Lay Fun se enfrentó en la penumbra a un prontuariado drogadicto que,
además, estaba borracho y que habría podido matarlo si hubiese tenido un
revólver.
Como se sabe, los perros ven mal de noche y peor en las sombras.
Así que Lay Fun vio en su territorio un bulto borroso que lo golpeaba y a
un intruso que, de haber ejecutado su tarea, le habría costado, a la mañana
siguiente, una tunda de su amo «por ineficiente e inservible».
Así que Lay Fun se jugó el empleo y la vida en el empeño.
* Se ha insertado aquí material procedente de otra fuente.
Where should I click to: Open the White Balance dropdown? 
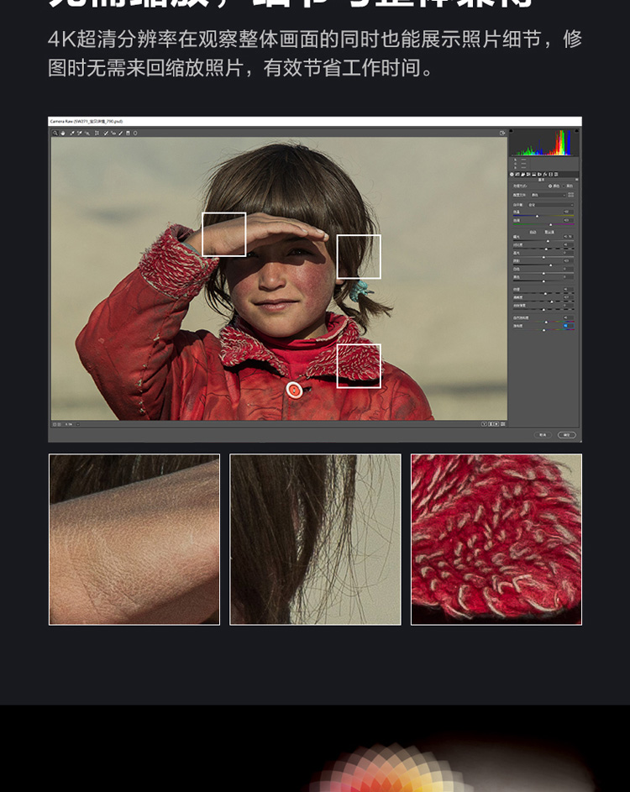550,205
Desde luego que el señor Lay no podía saber que el derecho penal habla
de la proporcionalidad del castigo. Y tampoco podía saber que en el Perú no
existe la pena de muerte y menos para delitos considerados menores como el
robo de piezas de automóviles.
Pero nadie puede exigirle al señor Lay que lea códigos penales.
Y estoy seguro de que el señor Lay tampoco lee periódicos ni ve
televisión, especie que los difamadores han esparcido.
Hay un muerto que lamentar y un guardián, con maestría en disuasión,
que comprender.
El señor Lay, que no conoce de cobardías y que igual se habría
enfrentado a diez maleantes y perecido en el intento, merece respeto.
Cumplió con su deber, y eso es algo que muy pocos señores en el Perú
pueden decir.
Mi perro sostiene que Lay debería ser condecorado, pero ya ustedes saben
que mi perro, dignísimo en su vetustez, es un exagerado. Y él, que es andaluz
y memorioso, me ha recordado el caso de Palomo, el famoso perro de la
guerra de 1860 entre España y Marruecos.
Palomo tuvo que despedir a su amo, un combatiente español, en el puerto
de Cartagena. No le habían permitido subir al barco porque ese era el
reglamento del ejército colonial.
Semanas más tarde, sin embargo, Palomo se apareció ante su amo en
pleno frente de guerra meneando la cola y saltando de alegría. Permaneció
para siempre en el misterio el modo como llegó Palomo a cruzar el estrecho y
cómo, sobre todo, pudo localizar a quien quería.
De resultas de todo ello, cuando la guerra terminó con el triunfo español,
Palomo, adoptado oficialmente por el Ejército, desfiló por las jubilosas calles
de Madrid a la cabeza de su regimiento.
¿Y qué me dicen de Fea, la señorita perra de Alfonso II, que murió de
tristeza debajo de la misma cama donde el nefasto monarca había expirado?
¿O de los cuatrocientos perros que acompañaron a las tropas del marqués
de Pescara en la campaña de Pavia y de aquellos que estuvieron en la derrota
del rey francés Francisco I?
En el libro de Ángel Cabrera Los animales familiares, citado por el
Diccionario de rarezas, de Vicente Vega —de donde proceden los datos
históricos aquí consignados—, se describe una tradición esquimal en
Groenlandia: cuando se muere un niño, debe acompañarle a la tumba una
cabeza de perro, que habrá de guiarlo hasta el País de las Almas. Porque los
esquimales también saben que un perro siempre hallará el camino señalado.
«… La noche ha descendido
sobre el Perú como una brasa negra».